(PROVIDED DATA Opens)
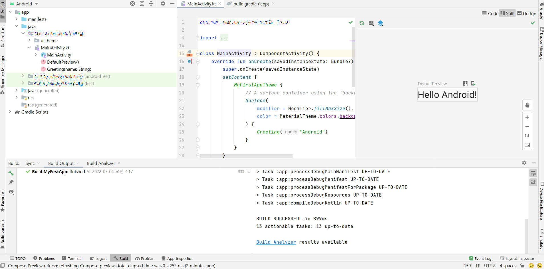Open Project panel settings gear
The width and height of the screenshot is (544, 269).
[x=163, y=3]
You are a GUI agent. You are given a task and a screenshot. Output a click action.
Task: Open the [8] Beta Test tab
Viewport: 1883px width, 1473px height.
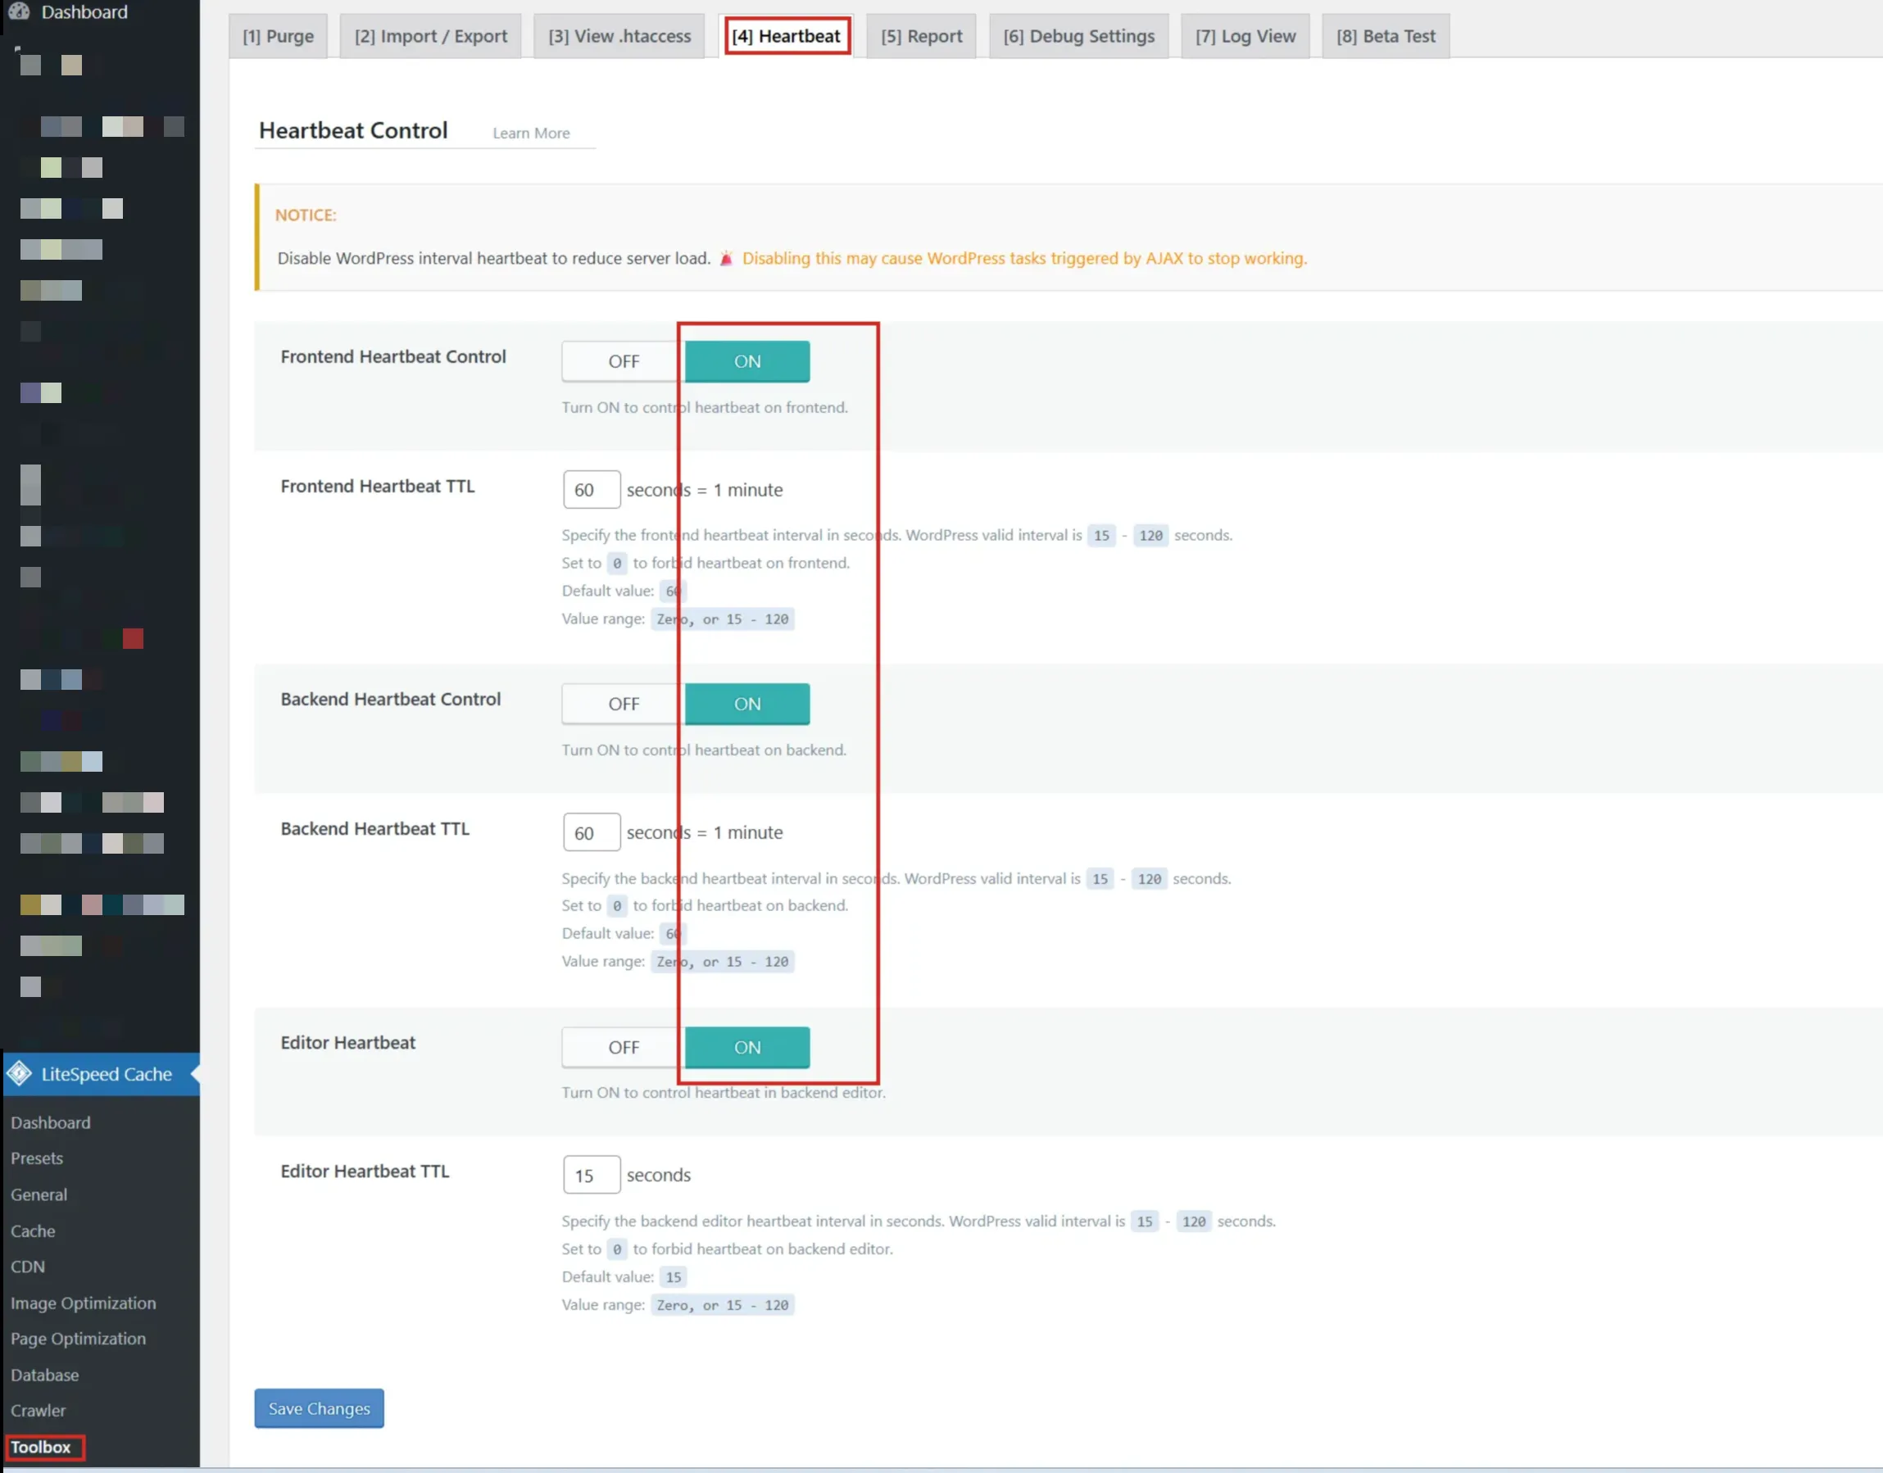(1385, 36)
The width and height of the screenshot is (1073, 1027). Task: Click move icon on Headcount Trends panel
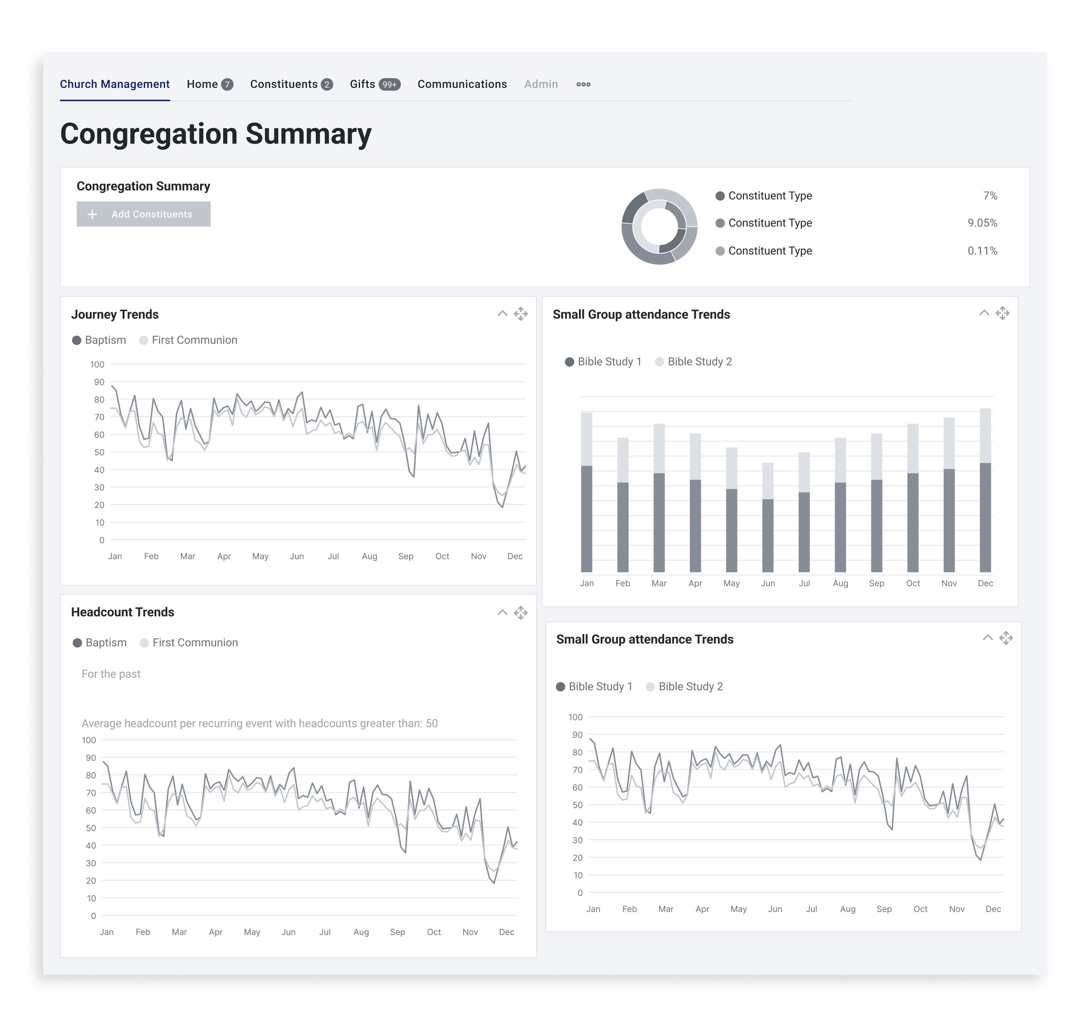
(PROVIDED DATA Closes)
* **WORK REQUIRED**: Do not copy pictures. Restate exactly the lines from the one containing "Task: Open the [8] Beta Test tab" through the last line of the records.

* **WRITTEN SOLUTION**:
Task: Open the [8] Beta Test tab
Viewport: 1883px width, 1473px height.
(1385, 36)
The width and height of the screenshot is (1073, 1027). Task: Click move icon on Headcount Trends panel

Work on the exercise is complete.